====== TEXTE SOURCE ======
Une école pour les enfants touareg

Publié le 03 septembre 2007 par Willy
  par Okan Germiyan - http://agoravox.fr/

La France vient de clôturer une longue période d’élections nationales durant laquelle, les enjeux européens et internationaux ont été très largement écartés du débat politique. Et bien que le codéveloppement ait été un des rares thèmes abordés par un ou deux candidats à l’élection présidentielle, peu de cas a été fait sur l’éducation des enfants d’Afrique. Or, ils sont l’avenir des pays en voie de développement et le destin des pays post-industriels est indissociable du leur.

Parmi ces enfants, il y a ceux du peuple touareg. Au sud-ouest du Sahara, c’est là que se trouve le royaume sans frontières de ces fiers nomades. Ils vivent depuis des millénaires dans cette région où les précipitations annuelles ne dépassent pas les 130 millimètres. Cette zone, située au nord du Mali, reste largement dépourvue en infrastructures de base : pas d’hôpital et peu de dispensaires, pas de routes goudronnées mais des pistes (quand elles sont marquées), très peu d’écoles : une vingtaine dans toute la région dont la majorité n’est pas fonctionnelle actuellement.
====== DONNÉES RECUEILLIES ======
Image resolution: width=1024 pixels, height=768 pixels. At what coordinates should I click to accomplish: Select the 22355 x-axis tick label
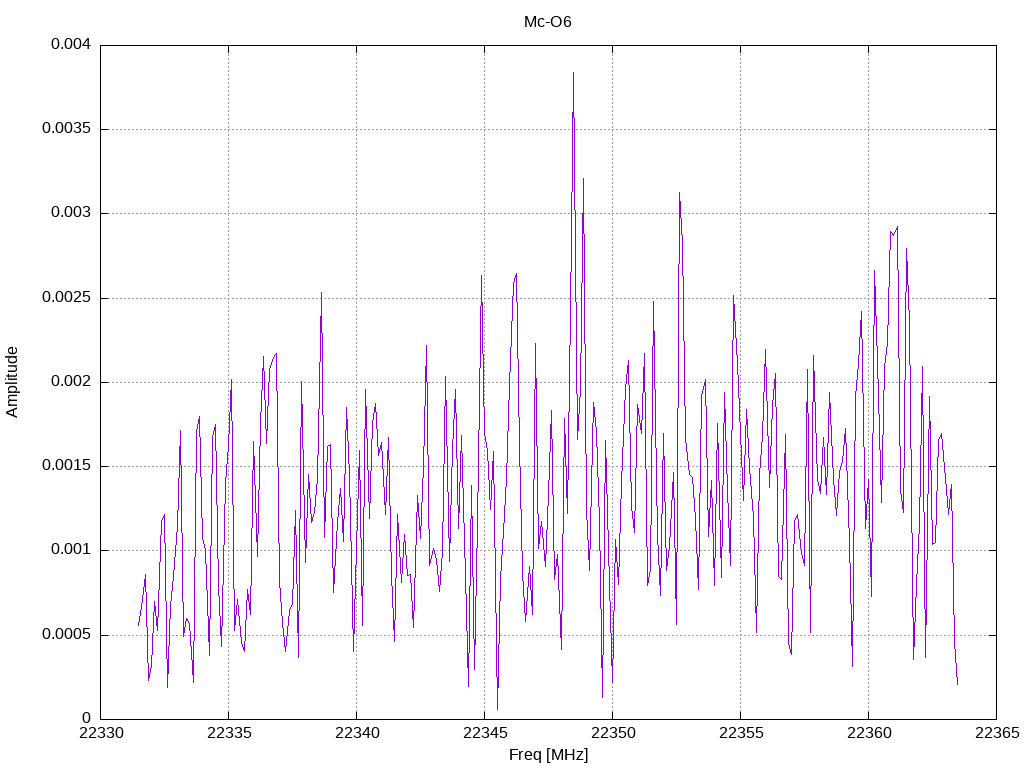[x=741, y=733]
======
#### [CONSIGNES]
1 – Répondez brièvement aux questions suivantes à partir du texte sur les enfants touareg.
(a) À quelle date le texte a-t-il été publié ?
(b) Quel niveau les précipitations annuelles ne dépassent-elles pas dans la région où vivent les Touareg ?
(c) Combien d'écoles compte-t-on dans toute la région ?
2 – Reproduisez le passage du texte sur les enfants touareg qui s'ouvre sur les mots « Publié le 03 » et se clôt sur « indissociable du leur. », en substituant « commerce équitable » à « codéveloppement ».

#### [RÉPONSES PAR CONSIGNE]
1 –
(a) Le 03 septembre 2007.
(b) 130 millimètres.
(c) Une vingtaine.

2 –
Publié le 03 septembre 2007 par Willy
  par Okan Germiyan - http://agoravox.fr/

La France vient de clôturer une longue période d’élections nationales durant laquelle, les enjeux européens et internationaux ont été très largement écartés du débat politique. Et bien que le commerce équitable ait été un des rares thèmes abordés par un ou deux candidats à l’élection présidentielle, peu de cas a été fait sur l’éducation des enfants d’Afrique. Or, ils sont l’avenir des pays en voie de développement et le destin des pays post-industriels est indissociable du leur.